BEGIN Task material
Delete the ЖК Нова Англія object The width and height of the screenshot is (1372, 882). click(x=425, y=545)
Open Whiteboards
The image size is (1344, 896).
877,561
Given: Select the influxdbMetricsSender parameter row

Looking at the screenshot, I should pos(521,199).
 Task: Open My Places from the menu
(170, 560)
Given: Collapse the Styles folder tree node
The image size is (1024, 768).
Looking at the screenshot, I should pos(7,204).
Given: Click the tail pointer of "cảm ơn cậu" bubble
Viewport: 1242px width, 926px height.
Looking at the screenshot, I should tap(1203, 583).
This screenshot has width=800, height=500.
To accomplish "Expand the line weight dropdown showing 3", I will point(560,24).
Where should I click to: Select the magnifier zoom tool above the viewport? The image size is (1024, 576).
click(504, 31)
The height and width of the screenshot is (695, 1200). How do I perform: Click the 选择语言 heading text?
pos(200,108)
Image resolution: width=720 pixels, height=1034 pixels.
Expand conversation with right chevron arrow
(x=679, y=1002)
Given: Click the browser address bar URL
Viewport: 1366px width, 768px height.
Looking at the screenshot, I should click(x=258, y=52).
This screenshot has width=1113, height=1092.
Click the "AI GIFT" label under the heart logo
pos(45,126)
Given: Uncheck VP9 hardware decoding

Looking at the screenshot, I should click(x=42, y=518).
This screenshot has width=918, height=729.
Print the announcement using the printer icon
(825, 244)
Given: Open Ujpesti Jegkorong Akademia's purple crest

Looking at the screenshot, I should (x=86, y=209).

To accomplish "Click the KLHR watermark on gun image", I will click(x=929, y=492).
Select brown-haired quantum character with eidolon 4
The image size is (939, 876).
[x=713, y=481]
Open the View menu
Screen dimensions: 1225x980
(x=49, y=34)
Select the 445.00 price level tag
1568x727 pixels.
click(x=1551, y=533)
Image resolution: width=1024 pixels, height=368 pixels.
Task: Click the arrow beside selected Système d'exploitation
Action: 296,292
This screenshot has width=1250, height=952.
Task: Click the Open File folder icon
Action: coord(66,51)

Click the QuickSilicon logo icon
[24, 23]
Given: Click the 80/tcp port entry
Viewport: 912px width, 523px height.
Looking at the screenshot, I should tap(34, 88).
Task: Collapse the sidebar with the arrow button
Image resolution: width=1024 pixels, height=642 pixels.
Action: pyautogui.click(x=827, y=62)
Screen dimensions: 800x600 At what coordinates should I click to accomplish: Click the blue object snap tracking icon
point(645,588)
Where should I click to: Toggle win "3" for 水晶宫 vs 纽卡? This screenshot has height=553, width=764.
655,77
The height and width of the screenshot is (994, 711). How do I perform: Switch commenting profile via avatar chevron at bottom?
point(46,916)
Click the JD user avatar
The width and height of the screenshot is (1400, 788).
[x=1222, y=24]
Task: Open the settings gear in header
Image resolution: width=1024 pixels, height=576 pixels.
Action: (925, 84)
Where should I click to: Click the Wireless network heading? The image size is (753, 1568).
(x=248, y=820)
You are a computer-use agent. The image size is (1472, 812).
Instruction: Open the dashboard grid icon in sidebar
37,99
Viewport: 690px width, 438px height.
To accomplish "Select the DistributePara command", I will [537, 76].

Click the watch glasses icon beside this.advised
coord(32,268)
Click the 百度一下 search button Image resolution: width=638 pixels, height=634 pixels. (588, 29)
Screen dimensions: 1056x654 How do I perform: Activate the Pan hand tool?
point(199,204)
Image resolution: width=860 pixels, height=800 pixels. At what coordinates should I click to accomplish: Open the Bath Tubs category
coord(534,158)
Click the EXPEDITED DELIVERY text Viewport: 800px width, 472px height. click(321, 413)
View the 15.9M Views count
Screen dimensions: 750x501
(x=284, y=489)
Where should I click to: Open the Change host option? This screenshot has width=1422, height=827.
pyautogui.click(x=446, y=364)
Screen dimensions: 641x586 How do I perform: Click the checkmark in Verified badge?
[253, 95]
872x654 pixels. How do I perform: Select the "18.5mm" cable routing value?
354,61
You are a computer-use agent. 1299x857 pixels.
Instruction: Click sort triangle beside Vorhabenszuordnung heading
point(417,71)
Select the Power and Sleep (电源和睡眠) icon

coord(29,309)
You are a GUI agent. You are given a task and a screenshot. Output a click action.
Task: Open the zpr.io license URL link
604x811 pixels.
END Task material
* [Description of the task]
Look above and return each line of the records exactly, from the very first through the line with "Task: Collapse the", both included.

* [Answer section]
Delete the ЖК Нова Англія object The width and height of the screenshot is (1372, 882). click(x=425, y=545)
Open Whiteboards
The image size is (1344, 896).
877,561
Given: Select the influxdbMetricsSender parameter row

Looking at the screenshot, I should pos(521,199).
 Task: Open My Places from the menu
(170, 560)
Given: Collapse the Styles folder tree node
The image size is (1024, 768).
Looking at the screenshot, I should pos(7,204).
Given: Click the tail pointer of "cảm ơn cậu" bubble
Viewport: 1242px width, 926px height.
Looking at the screenshot, I should tap(1203, 583).
This screenshot has width=800, height=500.
To accomplish "Expand the line weight dropdown showing 3", I will point(560,24).
Where should I click to: Select the magnifier zoom tool above the viewport? The image size is (1024, 576).
click(504, 31)
The height and width of the screenshot is (695, 1200). How do I perform: Click the 选择语言 heading text?
pos(200,108)
Image resolution: width=720 pixels, height=1034 pixels.
Expand conversation with right chevron arrow
(x=679, y=1002)
Given: Click the browser address bar URL
Viewport: 1366px width, 768px height.
Looking at the screenshot, I should click(x=258, y=52).
This screenshot has width=1113, height=1092.
Click the "AI GIFT" label under the heart logo
pos(45,126)
Given: Uncheck VP9 hardware decoding

Looking at the screenshot, I should click(x=42, y=518).
This screenshot has width=918, height=729.
Print the announcement using the printer icon
(825, 244)
Given: Open Ujpesti Jegkorong Akademia's purple crest

Looking at the screenshot, I should (x=86, y=209).

To accomplish "Click the KLHR watermark on gun image", I will click(x=929, y=492).
Select brown-haired quantum character with eidolon 4
The image size is (939, 876).
[x=713, y=481]
Open the View menu
Screen dimensions: 1225x980
(x=49, y=34)
Select the 445.00 price level tag
1568x727 pixels.
click(x=1551, y=533)
Image resolution: width=1024 pixels, height=368 pixels.
Task: Click the arrow beside selected Système d'exploitation
Action: 296,292
This screenshot has width=1250, height=952.
Task: Click the Open File folder icon
Action: coord(66,51)

Click the QuickSilicon logo icon
[24, 23]
Given: Click the 80/tcp port entry
Viewport: 912px width, 523px height.
Looking at the screenshot, I should tap(34, 88).
Task: Collapse the sidebar with the arrow button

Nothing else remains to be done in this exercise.